* Exercise details
Two lines in the data below mark the range: the one with "Click the FXGiants logo in the header" and the one with "Screen dimensions: 930x600". Return both, along with every line between them, exactly.

Start of Dataset extract

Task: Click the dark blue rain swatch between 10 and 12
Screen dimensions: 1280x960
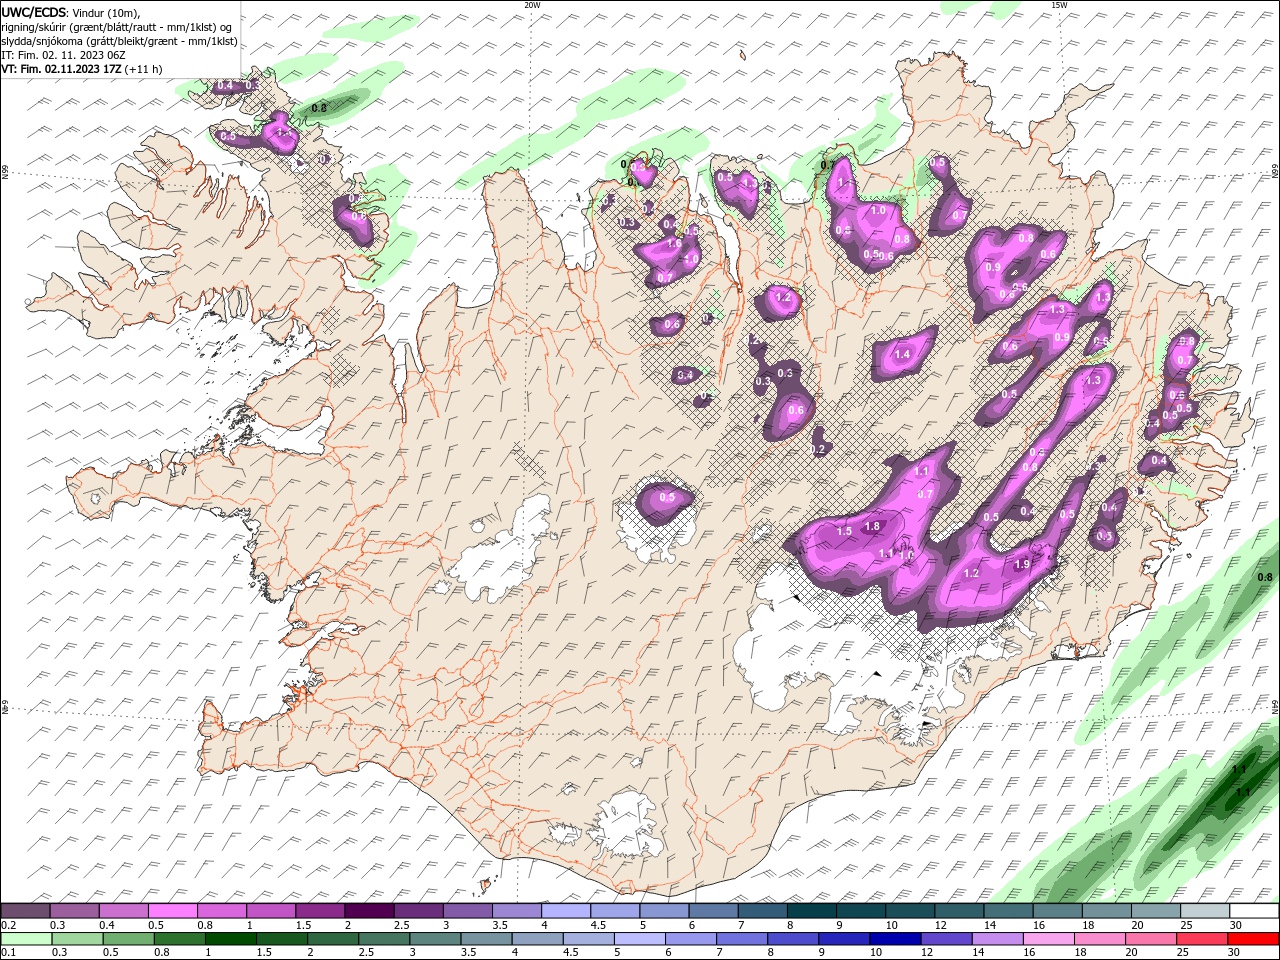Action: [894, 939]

End of Dataset extract
Start of Dataset extract

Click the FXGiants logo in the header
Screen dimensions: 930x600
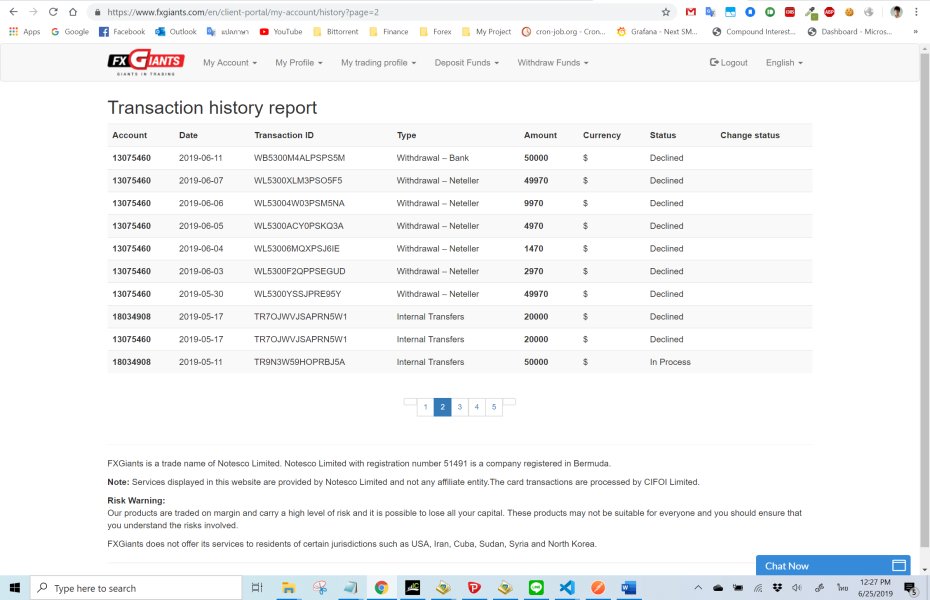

End of Dataset extract

* Completed exercise
Click the FXGiants logo in the header
Screen dimensions: 930x600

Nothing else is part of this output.